----- Items -----
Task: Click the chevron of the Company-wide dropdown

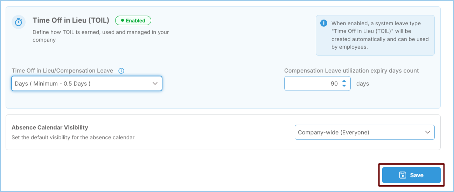Action: 427,132
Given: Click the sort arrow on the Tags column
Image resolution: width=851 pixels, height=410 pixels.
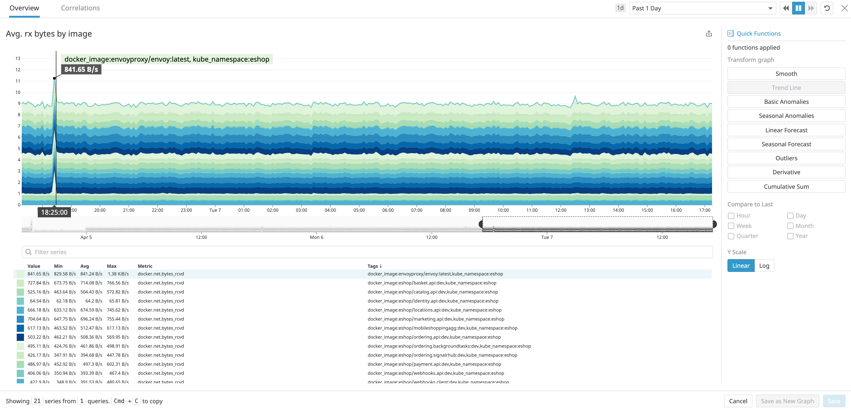Looking at the screenshot, I should click(x=381, y=266).
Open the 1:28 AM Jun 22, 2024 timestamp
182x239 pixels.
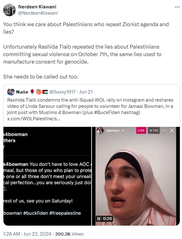pos(27,234)
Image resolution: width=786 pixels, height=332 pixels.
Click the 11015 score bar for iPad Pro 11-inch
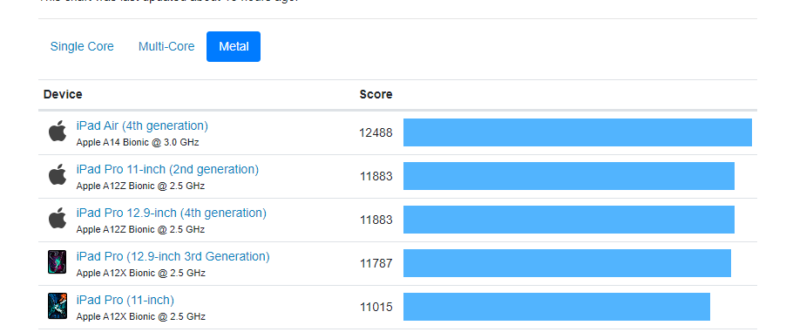point(557,307)
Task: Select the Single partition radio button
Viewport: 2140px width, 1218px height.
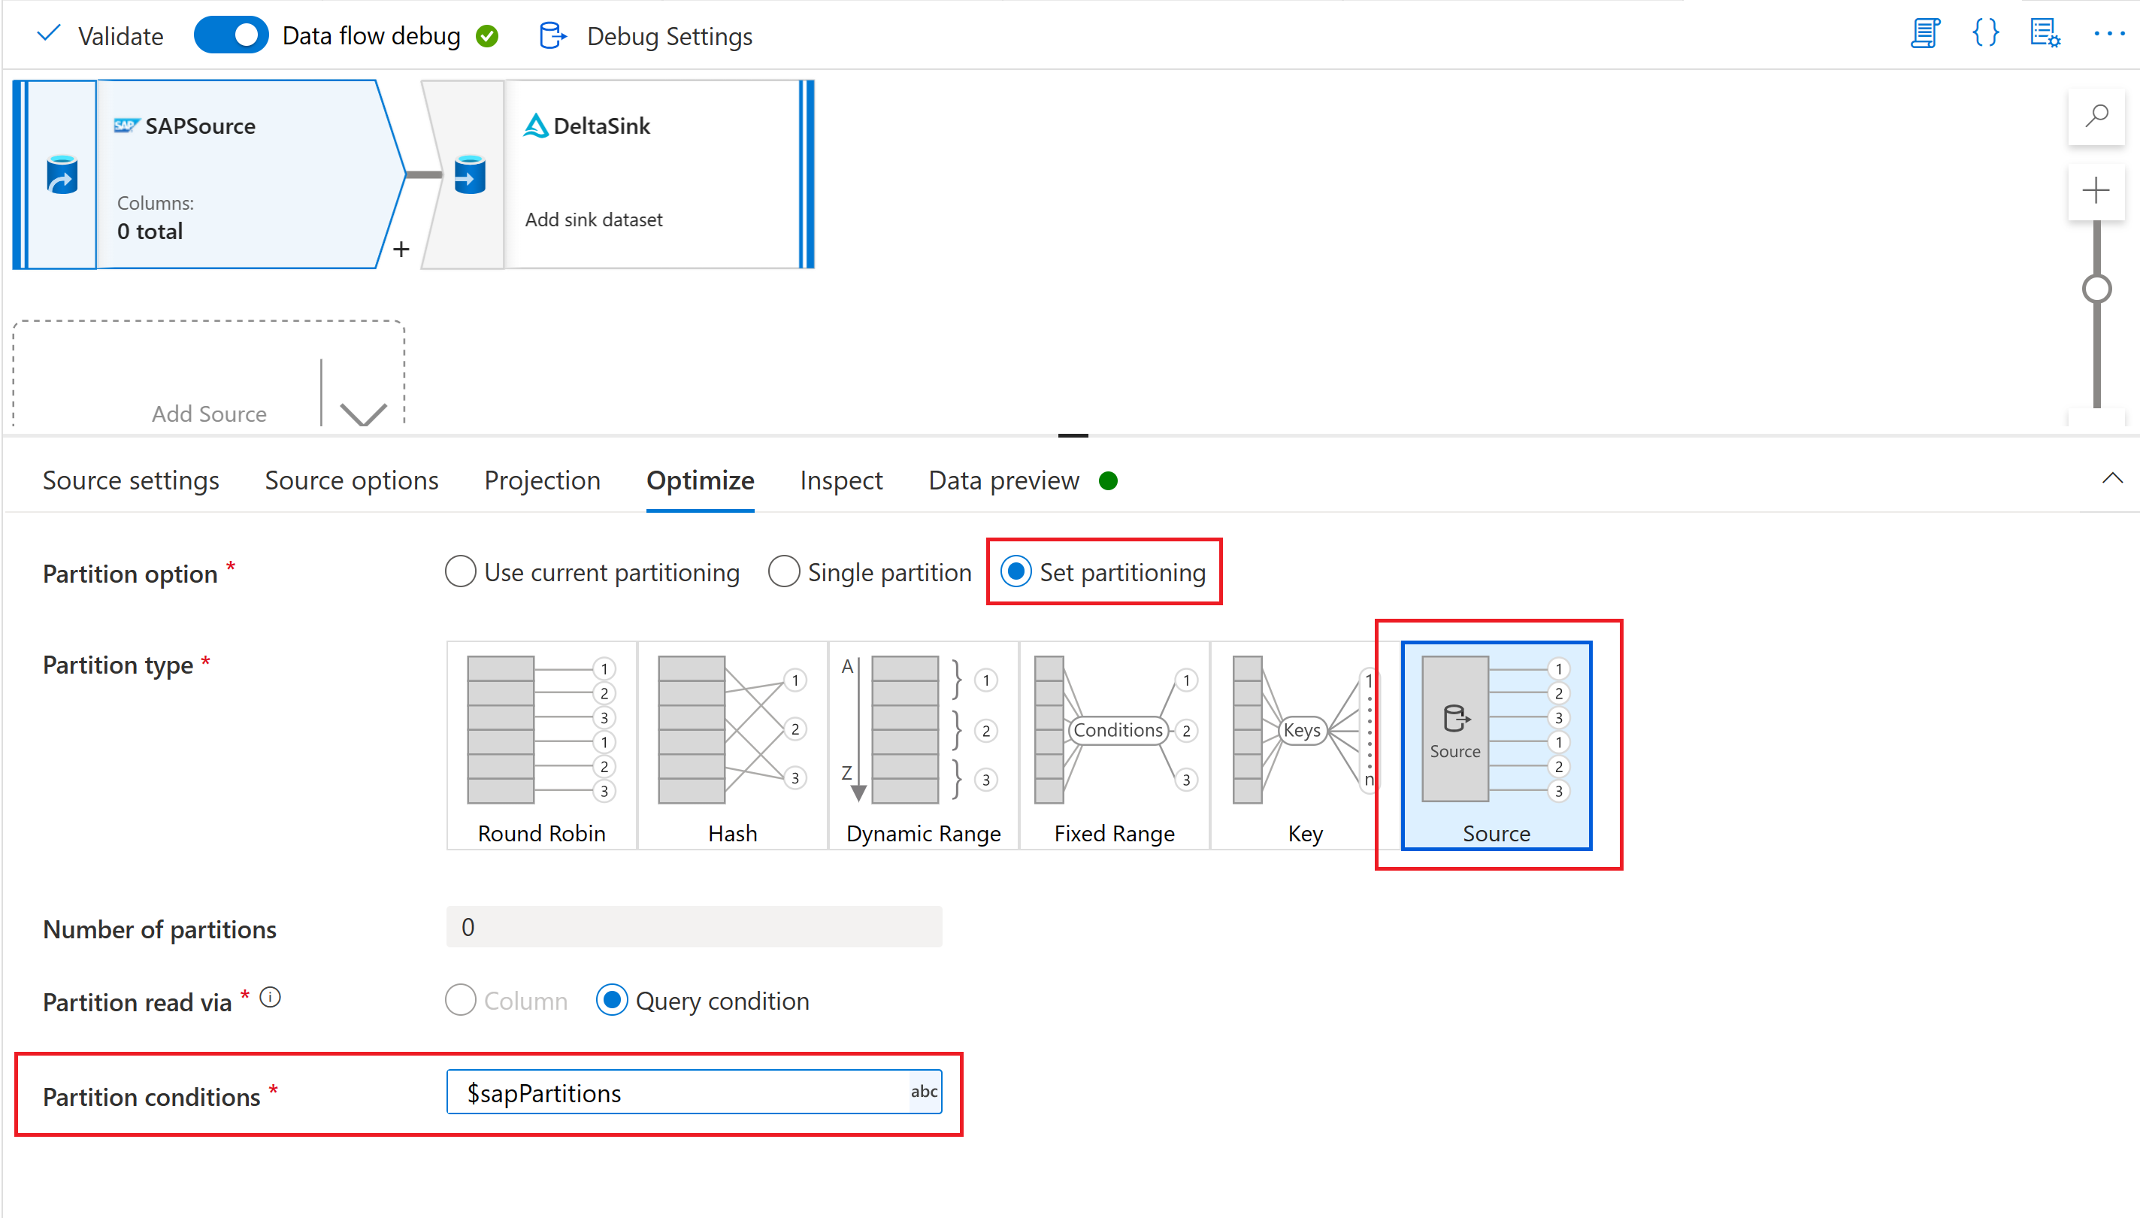Action: coord(782,572)
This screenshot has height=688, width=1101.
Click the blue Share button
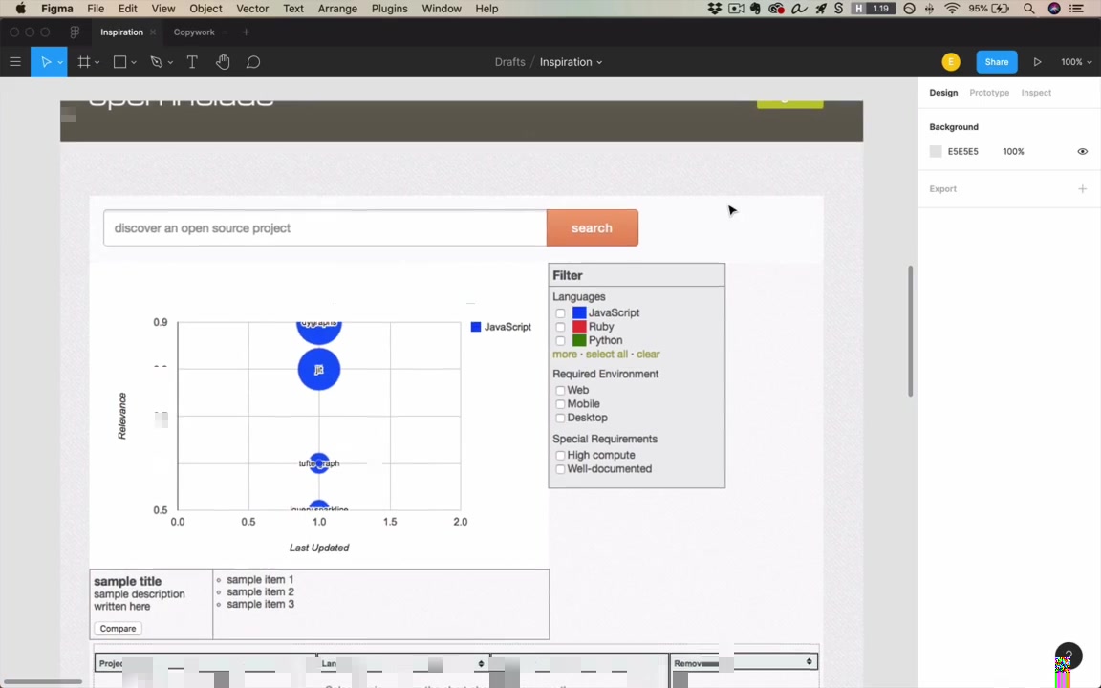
-----
Can you rewrite every row above with "Image resolution" changed to "Screen size" and nothing else altered? Omit the pictures from your version.

Task: Click the chevron of the Company-wide dropdown

Action: 427,132
Given: Click the sort arrow on the Tags column
Screen size: width=851 pixels, height=410 pixels.
Looking at the screenshot, I should click(x=381, y=266).
Open the 1:28 AM Jun 22, 2024 timestamp
182x239 pixels.
pos(27,234)
Screen size: width=786 pixels, height=332 pixels.
Click the 11015 score bar for iPad Pro 11-inch
point(557,307)
Task: Select the Single partition radio button
Viewport: 2140px width, 1218px height.
Action: coord(782,572)
This screenshot has height=688, width=1101.
Click the blue Share button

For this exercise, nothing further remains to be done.